Mais, ces dernières années, plusieurs députés ont été épinglés. "Tout le monde sait qu’une partie de l’IRFM est utilisée à des fins totalement privées par certains collègues", rappelle Charles de Courson. En 2012, Mediapart et Marianne révèlent que le député socialiste de l'Ardèche Pascal Terrasse a payé, avec cette enveloppe, des voyages privés en Espagne, au Sénégal et en Egypte. D'autres élus sont critiqués parce qu'ils en ont profité pour se constituer un patrimoine immobilier. Dans "Complément d'enquête", on découvre, par exemple, que l'ancienne permanence de Muriel Marland-Militello rapporte entre 1 300 et 1 400 euros de loyer à l'ex-députée UMP des Alpes-Maritimes.

De manière générale, ce système enrichit les députés. En janvier 2012, la Commission pour la transparence financière de la vie politique - l'ancêtre de l'actuelle Haute autorité pour la transparence de la vie publique -, avait constaté que, "s'agissant des parlementaires en fin de mandat, le montant de l'IRFM contribue, pour la durée d'un mandat, à un enrichissement oscillant entre 1 400 euros et 200 000 euros".

Pourquoi les choses n'évoluent pas ?

"C'est tabou", regrette Charles de Courson. "Dans notre pays, sur ce genre de sujet, on vous dit : 'On faisait comme ça avant, il n'y a pas de raison de changer'", ajoute Patrice Calméjane. Les deux hommes sont bien placés pour le savoir : ils ont tous les deux tentés, en vain, de modifier les règles de l'IRFM. Le premier a déposé, en 2012, un amendement visant à fiscaliser la partie non utilisée de l'IRFM. Secrétaire de la commission spéciale chargée d'apurer les comptes de l'Assemblée, le second avait proposé d'interdire aux députés d'acheter leur permanence avec l'IRFM.

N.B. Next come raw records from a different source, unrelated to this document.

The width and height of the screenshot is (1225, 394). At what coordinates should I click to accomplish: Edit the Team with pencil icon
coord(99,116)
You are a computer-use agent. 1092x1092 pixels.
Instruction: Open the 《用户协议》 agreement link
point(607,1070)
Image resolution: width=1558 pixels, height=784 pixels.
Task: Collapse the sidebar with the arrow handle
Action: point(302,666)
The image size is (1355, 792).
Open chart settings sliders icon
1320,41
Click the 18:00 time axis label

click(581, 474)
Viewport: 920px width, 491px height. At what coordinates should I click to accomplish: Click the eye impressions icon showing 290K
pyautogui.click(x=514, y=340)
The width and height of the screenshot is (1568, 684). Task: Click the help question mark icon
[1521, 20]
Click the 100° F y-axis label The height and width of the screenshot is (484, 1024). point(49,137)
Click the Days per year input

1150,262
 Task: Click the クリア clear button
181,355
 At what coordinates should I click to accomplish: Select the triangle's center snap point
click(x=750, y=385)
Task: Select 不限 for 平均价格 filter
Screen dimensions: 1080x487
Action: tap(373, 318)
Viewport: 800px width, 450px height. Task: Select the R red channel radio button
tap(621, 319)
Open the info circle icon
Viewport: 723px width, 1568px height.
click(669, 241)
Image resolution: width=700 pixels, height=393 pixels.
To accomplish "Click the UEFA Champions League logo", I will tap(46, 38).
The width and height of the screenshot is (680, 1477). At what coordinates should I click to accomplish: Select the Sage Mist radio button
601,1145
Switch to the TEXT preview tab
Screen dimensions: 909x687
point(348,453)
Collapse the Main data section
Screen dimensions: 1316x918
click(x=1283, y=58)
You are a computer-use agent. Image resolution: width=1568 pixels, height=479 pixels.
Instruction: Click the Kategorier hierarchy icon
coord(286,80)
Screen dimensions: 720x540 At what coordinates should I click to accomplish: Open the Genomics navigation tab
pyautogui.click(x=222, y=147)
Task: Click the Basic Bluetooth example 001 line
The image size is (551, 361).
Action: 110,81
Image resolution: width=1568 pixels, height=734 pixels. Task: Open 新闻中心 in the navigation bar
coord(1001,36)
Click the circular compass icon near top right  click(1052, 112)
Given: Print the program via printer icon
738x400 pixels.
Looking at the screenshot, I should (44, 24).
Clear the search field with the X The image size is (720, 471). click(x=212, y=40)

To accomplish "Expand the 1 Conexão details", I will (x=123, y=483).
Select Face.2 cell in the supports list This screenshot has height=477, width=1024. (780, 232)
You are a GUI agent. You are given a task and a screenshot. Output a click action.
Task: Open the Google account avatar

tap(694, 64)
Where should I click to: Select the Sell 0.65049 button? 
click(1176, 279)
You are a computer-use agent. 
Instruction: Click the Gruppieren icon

Patrice Calméjane avait, en outre, souhaité contrôler l'utilisation de cette enveloppe. "J'avais dit : 'Tout le monde tient une comptabilité', et la Cour des comptes contrôle chaque année 5% des députés de façon aléatoire", raconte-t-il, affirmant que ce dispositif permettait de responsabiliser "100% des députés". La commission n'a pas adopté cette mesure. Mais le sujet devrait revenir prochainement sur la table. Le déontologue de l'Assemblée assure que cette dernière va bientôt prendre des mesures sur l'IRFM.